> **The problem**
Reproduce the records below exactly as they appear, omitting any pictures they contain.
[[ Dataset entries, beginning ]]
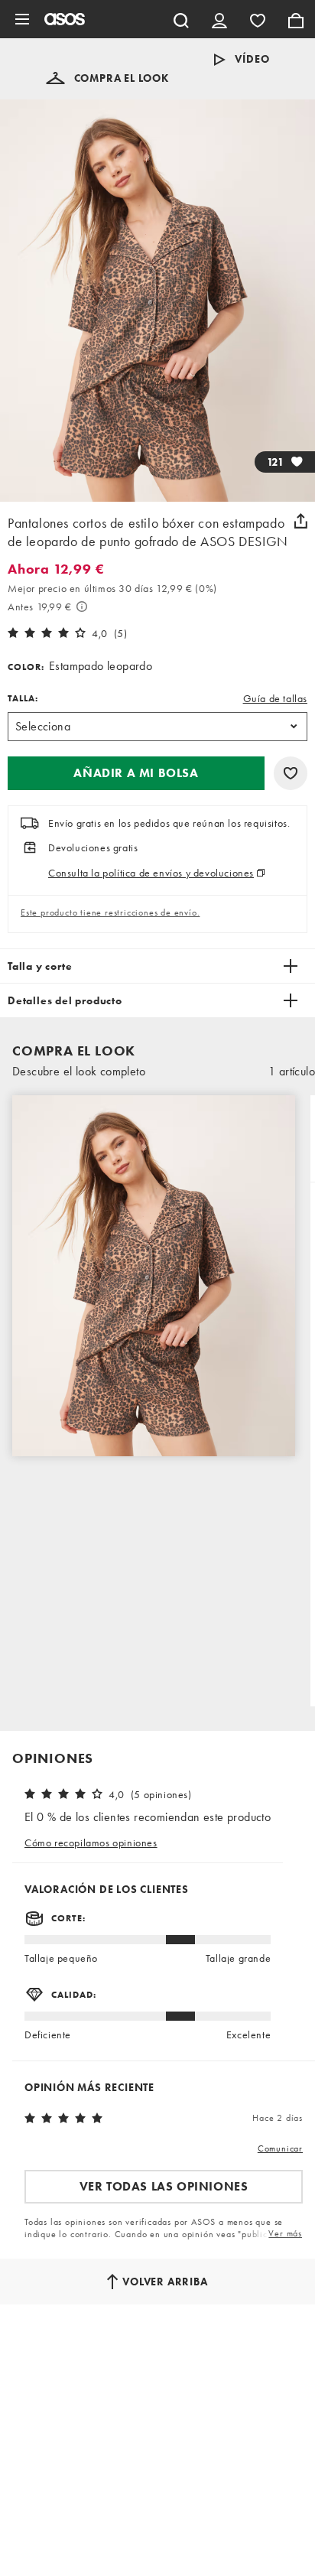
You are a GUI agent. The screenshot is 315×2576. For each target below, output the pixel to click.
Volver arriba (164, 2281)
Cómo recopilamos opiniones (91, 1842)
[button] (107, 78)
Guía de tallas (275, 698)
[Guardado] (258, 19)
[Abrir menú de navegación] (22, 19)
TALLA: (23, 698)
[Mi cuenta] (219, 19)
[[ Dataset entries, end ]]
> **The answer**
You are a GUI agent. The screenshot is 315×2576. For each target below, output the pixel to click.
Volver arriba (164, 2281)
Cómo recopilamos opiniones (91, 1842)
[button] (107, 78)
Guía de tallas (275, 698)
[Guardado] (258, 19)
[Abrir menú de navegación] (22, 19)
TALLA: (23, 698)
[Mi cuenta] (219, 19)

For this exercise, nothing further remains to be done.